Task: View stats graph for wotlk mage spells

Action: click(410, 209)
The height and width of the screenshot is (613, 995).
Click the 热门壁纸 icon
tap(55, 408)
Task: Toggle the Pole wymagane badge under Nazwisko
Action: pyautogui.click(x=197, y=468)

__Task details__:
Can you copy every one of the lines above, character for character, without changing anything?

__Complete response__:
Task: View stats graph for wotlk mage spells

Action: click(410, 209)
The height and width of the screenshot is (613, 995).
Click the 热门壁纸 icon
tap(55, 408)
Task: Toggle the Pole wymagane badge under Nazwisko
Action: pyautogui.click(x=197, y=468)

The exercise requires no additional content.